=== Directions for this task ===
Rewrite the rows from the line containing "Click the Rescale annotation button" through the line containing "Action: point(289,32)", replacing "Benefits" with "Perks" and leaving everything else unchanged. Give only those rows.

=== Material for this task ===
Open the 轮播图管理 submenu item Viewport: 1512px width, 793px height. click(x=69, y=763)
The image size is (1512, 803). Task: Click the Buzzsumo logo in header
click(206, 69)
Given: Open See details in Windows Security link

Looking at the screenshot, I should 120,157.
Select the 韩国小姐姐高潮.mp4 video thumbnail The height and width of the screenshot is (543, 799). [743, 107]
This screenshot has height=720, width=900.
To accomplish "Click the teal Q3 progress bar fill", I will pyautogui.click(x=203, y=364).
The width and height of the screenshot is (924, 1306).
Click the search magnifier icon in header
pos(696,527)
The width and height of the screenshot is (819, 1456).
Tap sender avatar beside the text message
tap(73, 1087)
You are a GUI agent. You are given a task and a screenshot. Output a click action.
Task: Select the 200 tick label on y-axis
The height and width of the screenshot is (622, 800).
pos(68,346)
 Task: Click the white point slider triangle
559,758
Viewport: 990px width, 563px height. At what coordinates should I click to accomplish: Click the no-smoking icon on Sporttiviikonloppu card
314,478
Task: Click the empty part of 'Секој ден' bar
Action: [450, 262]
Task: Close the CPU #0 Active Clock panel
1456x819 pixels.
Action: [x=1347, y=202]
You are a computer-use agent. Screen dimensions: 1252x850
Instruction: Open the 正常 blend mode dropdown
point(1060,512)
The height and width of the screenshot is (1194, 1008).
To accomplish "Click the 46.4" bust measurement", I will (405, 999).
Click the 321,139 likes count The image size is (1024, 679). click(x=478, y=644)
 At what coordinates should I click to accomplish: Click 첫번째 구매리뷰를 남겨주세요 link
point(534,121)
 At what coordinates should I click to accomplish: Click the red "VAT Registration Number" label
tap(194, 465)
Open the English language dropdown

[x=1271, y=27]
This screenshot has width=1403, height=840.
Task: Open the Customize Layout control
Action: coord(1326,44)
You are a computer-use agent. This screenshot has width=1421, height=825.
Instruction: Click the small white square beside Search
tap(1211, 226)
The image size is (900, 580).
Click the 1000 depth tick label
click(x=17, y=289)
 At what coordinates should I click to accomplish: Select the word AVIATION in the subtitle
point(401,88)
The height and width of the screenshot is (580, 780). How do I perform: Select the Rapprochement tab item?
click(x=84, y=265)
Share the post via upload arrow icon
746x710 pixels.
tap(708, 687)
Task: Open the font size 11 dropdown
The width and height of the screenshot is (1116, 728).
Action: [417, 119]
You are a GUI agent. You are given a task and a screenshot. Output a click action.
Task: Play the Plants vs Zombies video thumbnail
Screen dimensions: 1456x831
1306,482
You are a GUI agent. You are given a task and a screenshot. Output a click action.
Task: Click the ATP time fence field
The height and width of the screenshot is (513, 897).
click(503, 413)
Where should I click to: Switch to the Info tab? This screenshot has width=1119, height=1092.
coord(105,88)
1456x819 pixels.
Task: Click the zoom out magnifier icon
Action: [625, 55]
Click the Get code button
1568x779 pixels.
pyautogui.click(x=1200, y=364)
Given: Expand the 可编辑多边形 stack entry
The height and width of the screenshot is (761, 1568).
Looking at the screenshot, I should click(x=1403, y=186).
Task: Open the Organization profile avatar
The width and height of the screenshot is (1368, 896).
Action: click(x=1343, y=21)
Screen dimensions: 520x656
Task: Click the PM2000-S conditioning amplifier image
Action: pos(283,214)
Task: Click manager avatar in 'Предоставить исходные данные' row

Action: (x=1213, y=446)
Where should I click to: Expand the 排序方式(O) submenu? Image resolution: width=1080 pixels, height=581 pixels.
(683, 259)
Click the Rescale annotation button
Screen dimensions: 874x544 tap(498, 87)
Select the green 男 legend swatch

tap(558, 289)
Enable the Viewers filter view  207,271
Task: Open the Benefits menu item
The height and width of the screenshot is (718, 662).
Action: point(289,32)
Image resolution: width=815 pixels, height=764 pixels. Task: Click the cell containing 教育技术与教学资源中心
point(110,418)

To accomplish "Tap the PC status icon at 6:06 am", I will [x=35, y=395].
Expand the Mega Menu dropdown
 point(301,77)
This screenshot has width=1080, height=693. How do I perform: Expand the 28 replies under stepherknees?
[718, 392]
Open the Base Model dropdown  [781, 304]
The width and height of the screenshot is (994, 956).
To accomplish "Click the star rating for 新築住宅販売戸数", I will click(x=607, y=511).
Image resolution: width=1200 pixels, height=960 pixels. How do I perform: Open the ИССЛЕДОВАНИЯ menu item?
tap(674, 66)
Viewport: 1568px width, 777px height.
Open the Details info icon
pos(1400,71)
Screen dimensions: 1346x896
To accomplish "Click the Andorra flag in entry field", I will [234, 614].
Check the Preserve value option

=== Written solution ===
Click the Rescale annotation button
Screen dimensions: 874x544 tap(498, 87)
Select the green 男 legend swatch

tap(558, 289)
Enable the Viewers filter view  207,271
Task: Open the Perks menu item
The height and width of the screenshot is (718, 662).
Action: point(289,32)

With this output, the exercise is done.